When then-Senate Majority Leader Robert J. Dole (R-Kan.) told her after the speech, "You hit a home run," Aquino replied without hesitation, "I hope the bases were loaded."

But the honeymoon soon began to sour, and Aquino was beset at home by increasing unrest, including a series of military coup attempts. After one of them, in August 1987, she displayed her combative streak by filing an unprecedented libel suit against a Manila newspaper columnist who wrote that she "hid under her bed" during the abortive revolt. She even took a reporter into her bedroom to show that it would have been impossible to hide under the bed, which sat on a platform.

"I don't want the soldiers of the republic to ever doubt for an instant that their commander-in-chef is a woman of courage that they look upon and respect," she said in explaining the lawsuit.

When her presidential term came to an end on June 30, 1992, it was with unmistakable relief that she turned over the reins to her elected successor, Ramos, her former defense secretary. In a last bit of symbolism to show she was returning to private life as an ordinary citizen, she drove away from Ramos's inauguration in a white Toyota she had purchased, shunning the government Mercedes available to her.

In a speech at the U.S. State Department in October 1996 to accept the J. William Fulbright Prize for International Understanding, Aquino explained her role and motives with characteristic modesty.

"I am not a hero like [Nelson] Mandela," she said, referring to the South African leader who spent 27 years as a political prisoner before becoming president. "The best description for me might, after all, be that of my critics who said: 'She is just a plain housewife.' Indeed, as a housewife, I stood by my husband and never questioned his decision to stand alone in defense of a dead democracy against an arrogant dictatorship enjoying the support of the United States."

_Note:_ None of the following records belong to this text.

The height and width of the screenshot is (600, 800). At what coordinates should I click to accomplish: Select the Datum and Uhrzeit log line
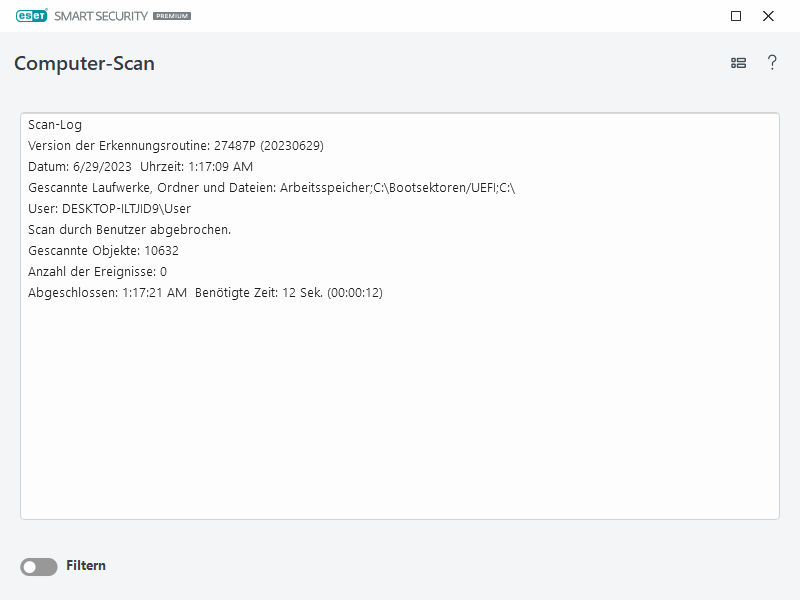point(140,167)
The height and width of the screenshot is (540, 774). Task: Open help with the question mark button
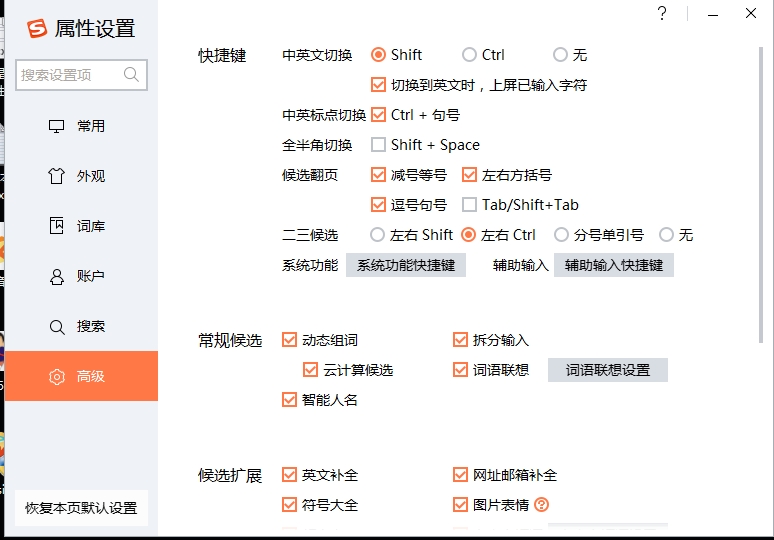pyautogui.click(x=662, y=14)
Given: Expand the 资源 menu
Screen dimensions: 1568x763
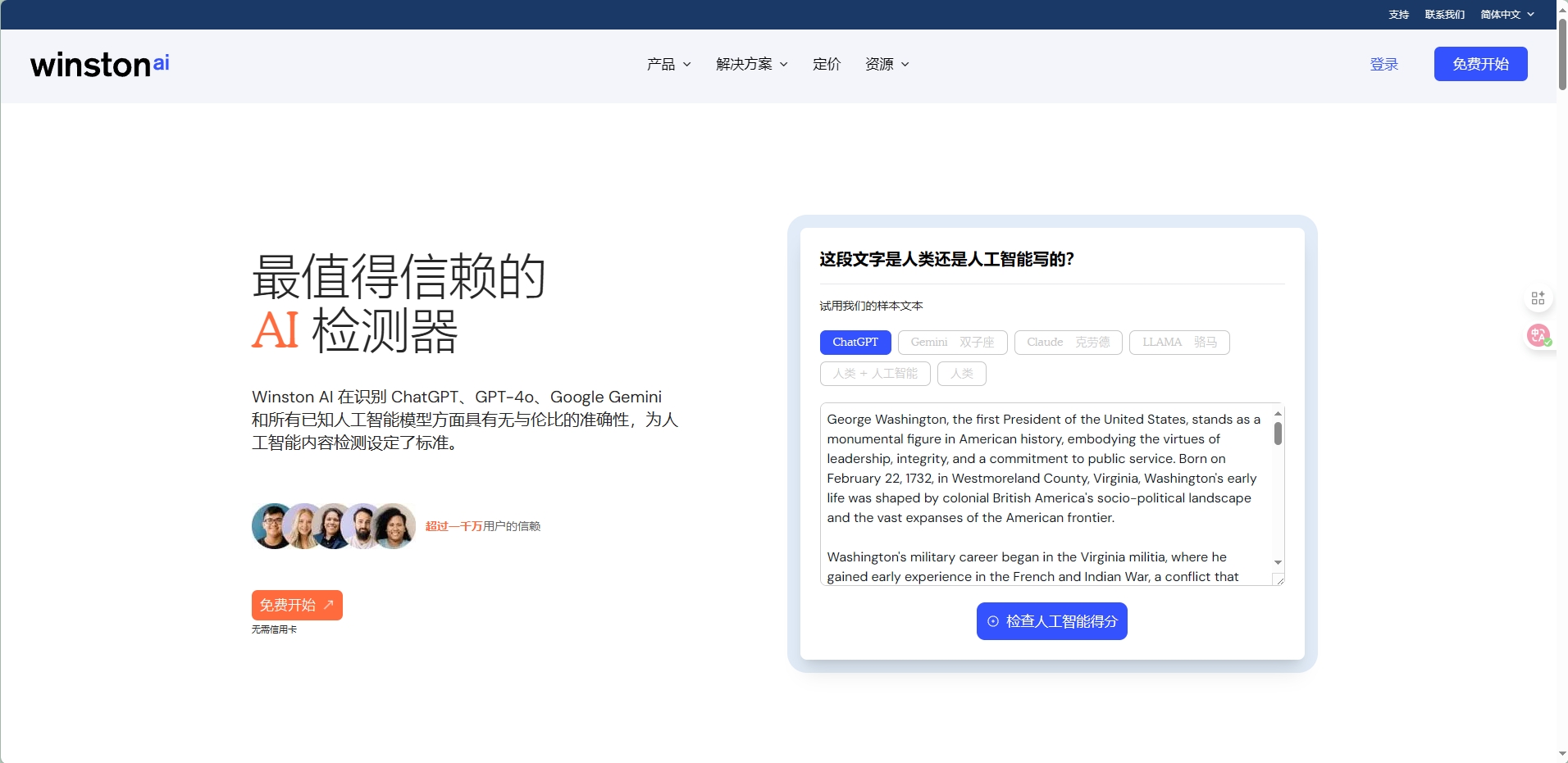Looking at the screenshot, I should (x=887, y=64).
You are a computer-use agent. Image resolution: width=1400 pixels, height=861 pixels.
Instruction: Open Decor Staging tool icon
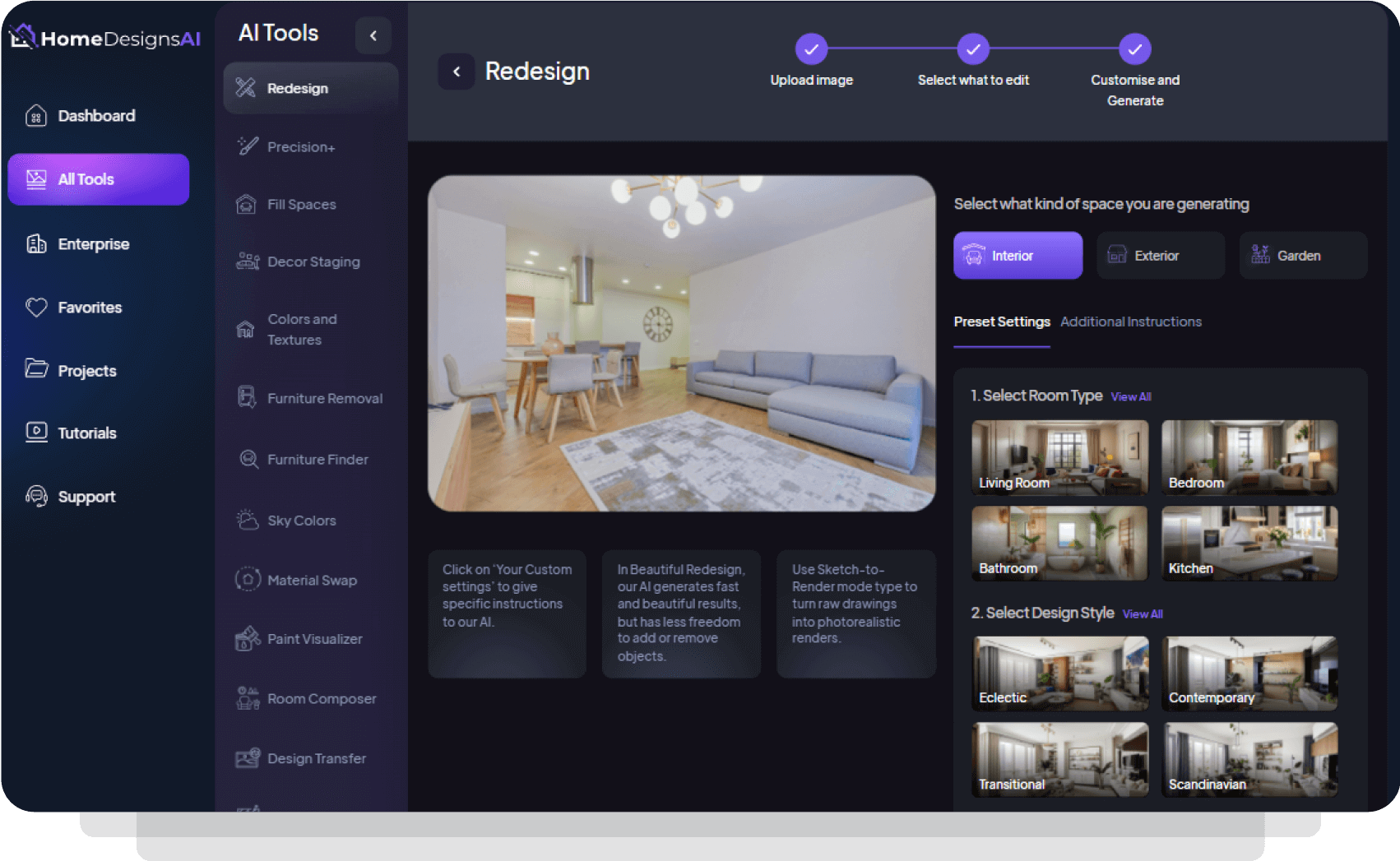pos(247,262)
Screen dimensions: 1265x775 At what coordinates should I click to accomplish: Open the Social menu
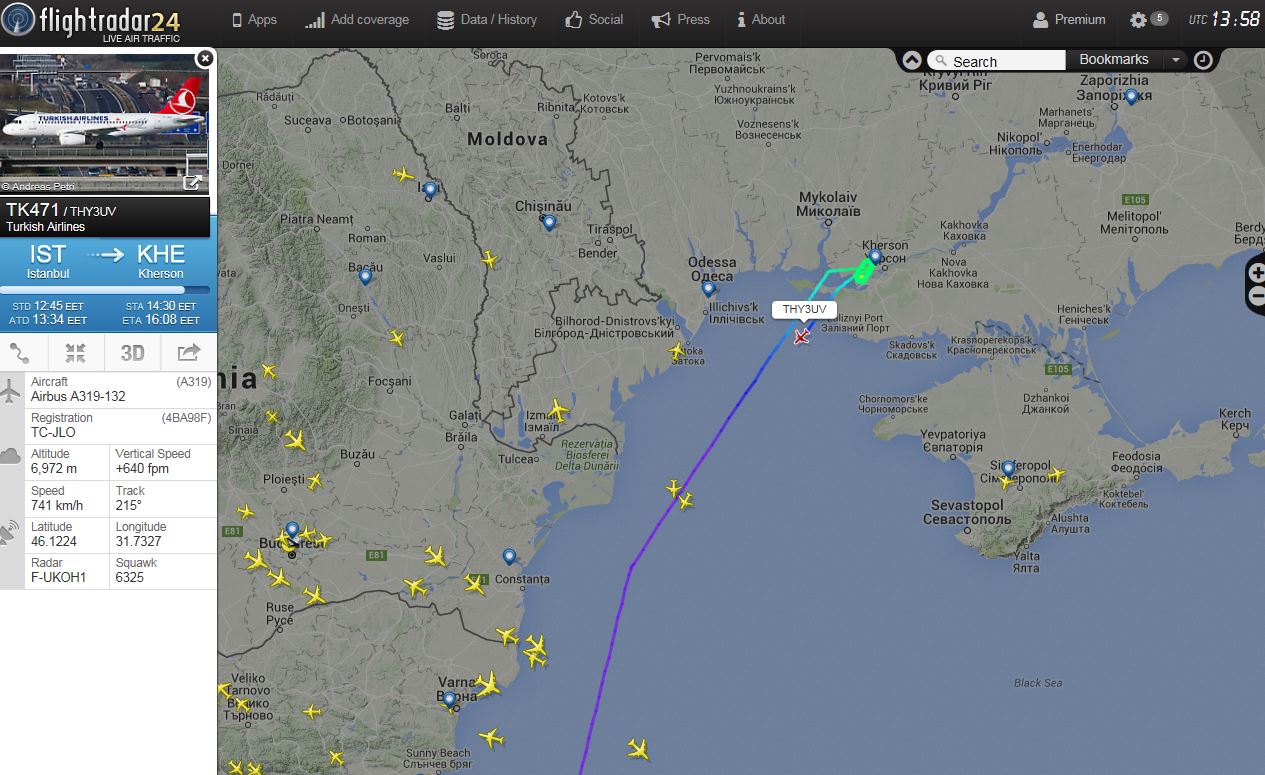coord(594,19)
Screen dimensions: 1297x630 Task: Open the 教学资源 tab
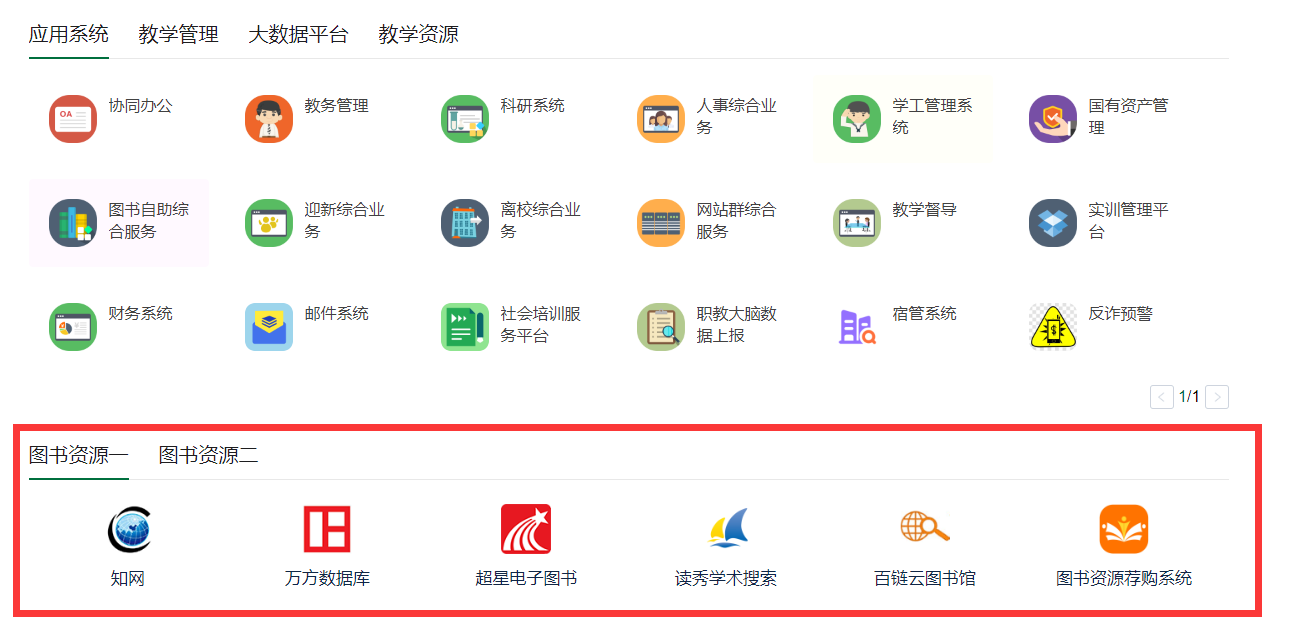418,35
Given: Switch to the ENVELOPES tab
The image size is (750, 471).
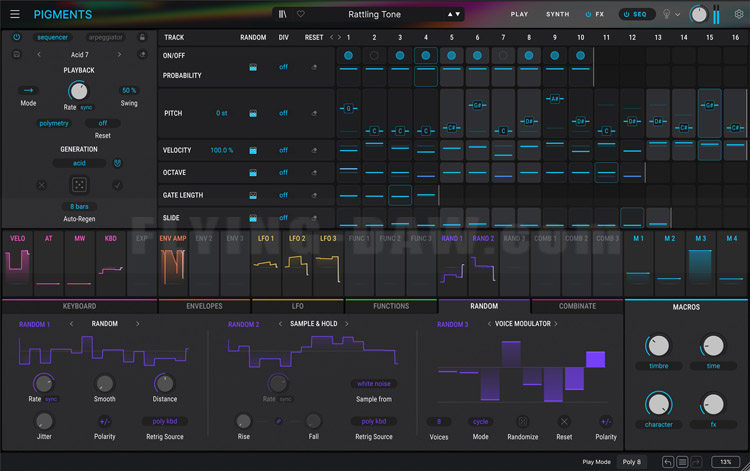Looking at the screenshot, I should pos(203,306).
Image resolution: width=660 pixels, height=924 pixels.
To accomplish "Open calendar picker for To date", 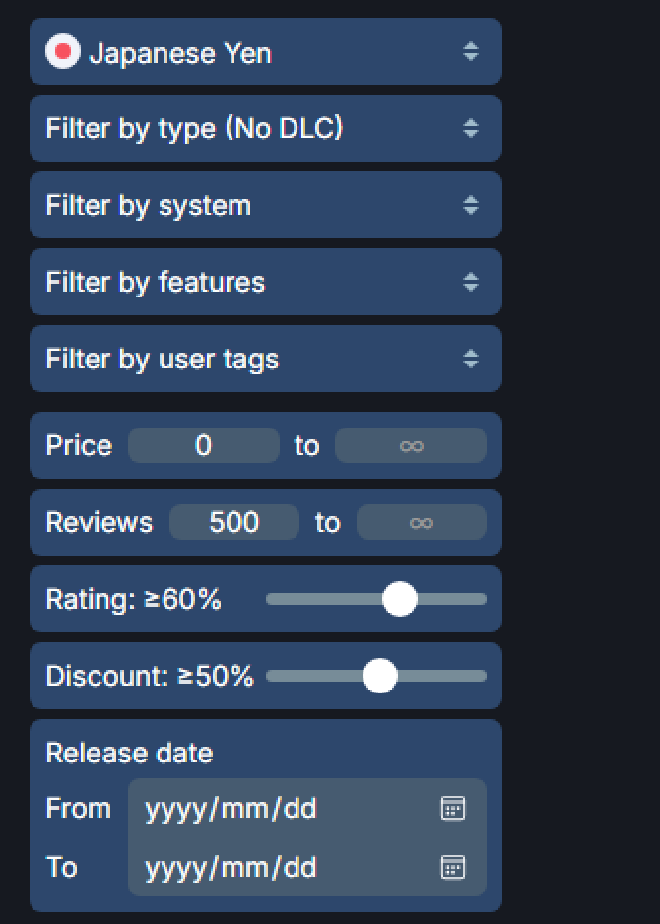I will pos(453,867).
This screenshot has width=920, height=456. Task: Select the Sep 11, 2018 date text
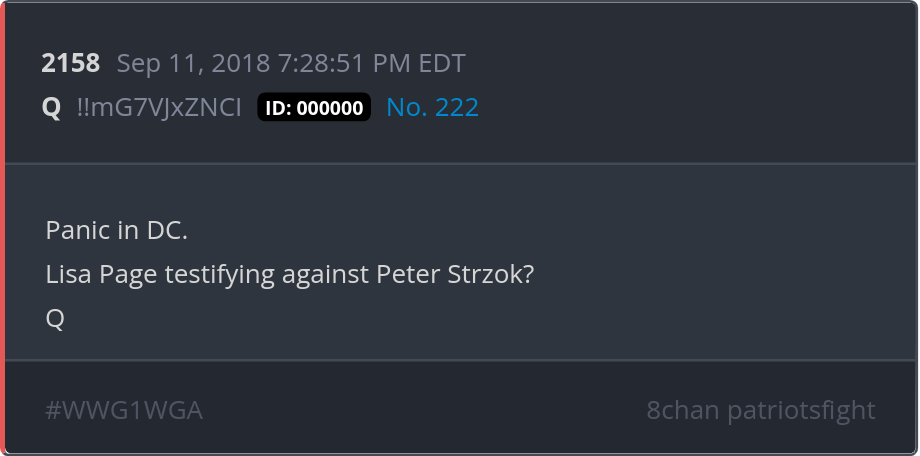pos(194,63)
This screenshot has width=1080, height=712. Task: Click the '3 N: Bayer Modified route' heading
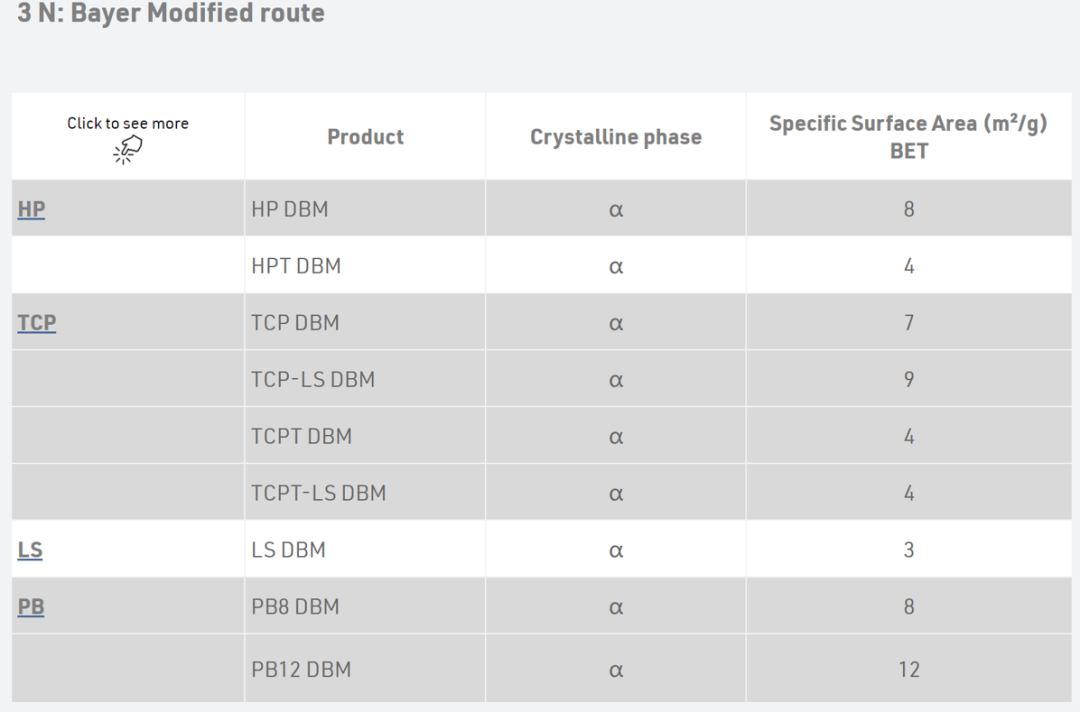pos(171,12)
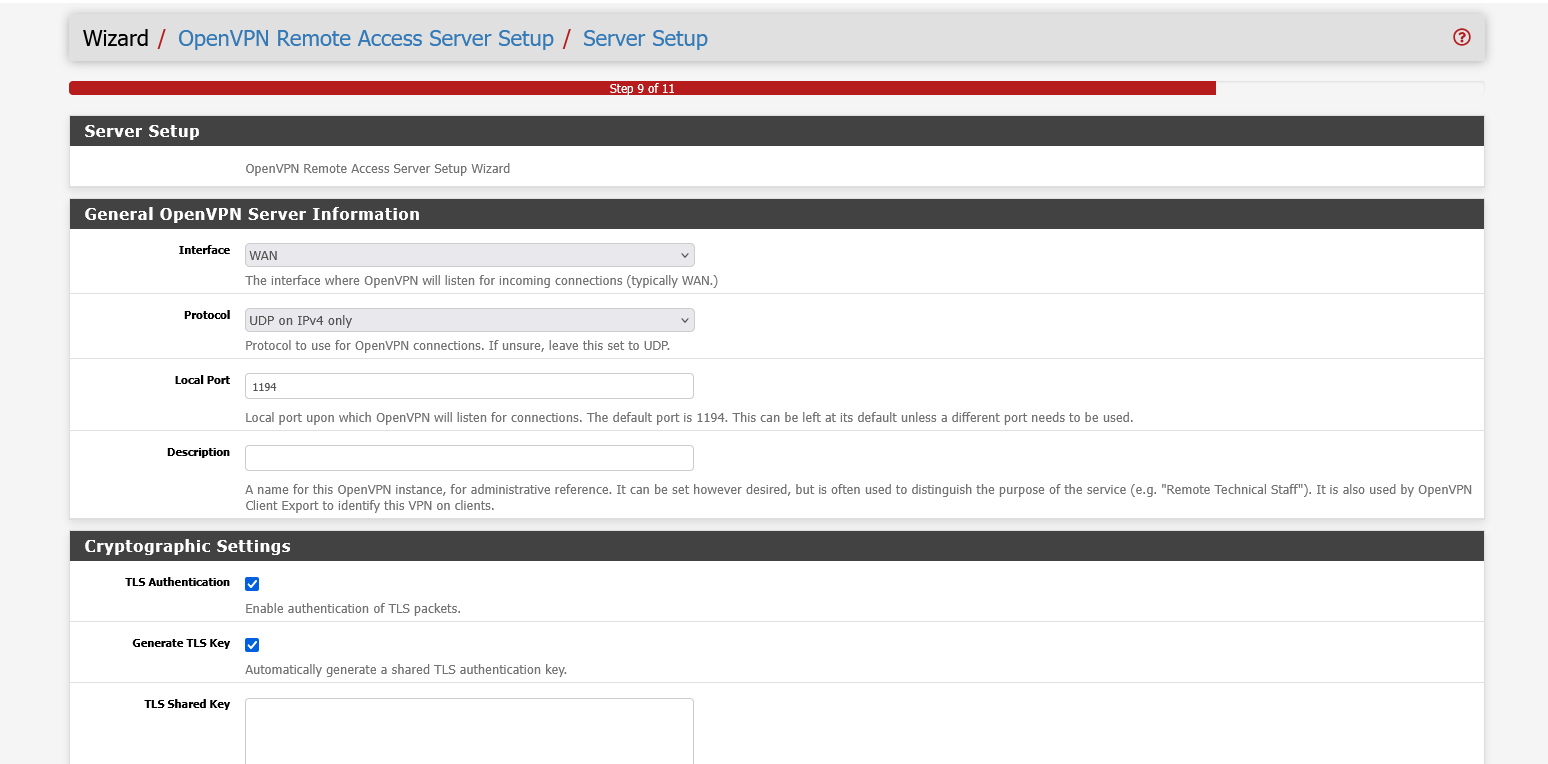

She said she ruled out sharing power with the Philippine military because she wanted to "rebuild democracy" and "there was just no room for a junta" in her country.

"Perhaps the military were also envious that in the first year of my term, I ruled by decree," Aquino said in her speech. "This was necessary to abolish the rubber-stamp parliament, sequester stolen wealth, annul the Marcos Constitution, pare down the powers of the president and sweep the judiciary clean. Each law I promulgated diminished my powers until, with the last decree, I stripped myself of the power to legislate. Could I have trusted the military to share so much power with me?"

Her departure from office as "one of the proudest moments of my life," Aquino recalled. "I was stepping down and handing the presidency to my duly elected successor. This was what my husband had died for; he had returned precisely to forestall an illegal political succession. This moment is democracy's glory: the peaceful transfer of power without bloodshed, in strict accordance with law."